# Given task:
Starting with the line containing "outcomes (143, 512)" and going on through the end of the records, rewrite the lines with "Oxford" changed to "Cambridge" and nothing else altered. Return only those lines.

# Entries:
——————————

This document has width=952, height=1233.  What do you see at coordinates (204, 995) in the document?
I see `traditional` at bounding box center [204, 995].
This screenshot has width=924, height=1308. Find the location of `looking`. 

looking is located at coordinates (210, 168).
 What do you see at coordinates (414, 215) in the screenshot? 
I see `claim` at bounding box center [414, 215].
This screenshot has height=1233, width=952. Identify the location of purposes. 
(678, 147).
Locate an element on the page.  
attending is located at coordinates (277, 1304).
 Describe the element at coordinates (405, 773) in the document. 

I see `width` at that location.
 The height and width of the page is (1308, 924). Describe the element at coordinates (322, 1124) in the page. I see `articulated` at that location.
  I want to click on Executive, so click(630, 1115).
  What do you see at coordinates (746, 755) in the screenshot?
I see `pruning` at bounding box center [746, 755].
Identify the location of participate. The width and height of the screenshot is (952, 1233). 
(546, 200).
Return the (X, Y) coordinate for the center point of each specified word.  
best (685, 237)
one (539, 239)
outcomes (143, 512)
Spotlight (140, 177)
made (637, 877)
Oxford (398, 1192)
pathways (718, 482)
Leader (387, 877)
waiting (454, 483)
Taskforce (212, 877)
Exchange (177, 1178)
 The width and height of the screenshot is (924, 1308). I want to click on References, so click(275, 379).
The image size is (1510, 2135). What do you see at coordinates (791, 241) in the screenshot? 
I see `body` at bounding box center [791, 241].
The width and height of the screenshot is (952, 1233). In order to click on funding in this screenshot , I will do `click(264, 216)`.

——————————

# Completed exercise:
outcomes (143, 512)
Spotlight (140, 177)
made (637, 877)
Cambridge (398, 1192)
pathways (718, 482)
Leader (387, 877)
waiting (454, 483)
Taskforce (212, 877)
Exchange (177, 1178)
 The width and height of the screenshot is (924, 1308). I want to click on References, so click(275, 379).
The image size is (1510, 2135). What do you see at coordinates (791, 241) in the screenshot? 
I see `body` at bounding box center [791, 241].
The width and height of the screenshot is (952, 1233). In order to click on funding in this screenshot , I will do `click(264, 216)`.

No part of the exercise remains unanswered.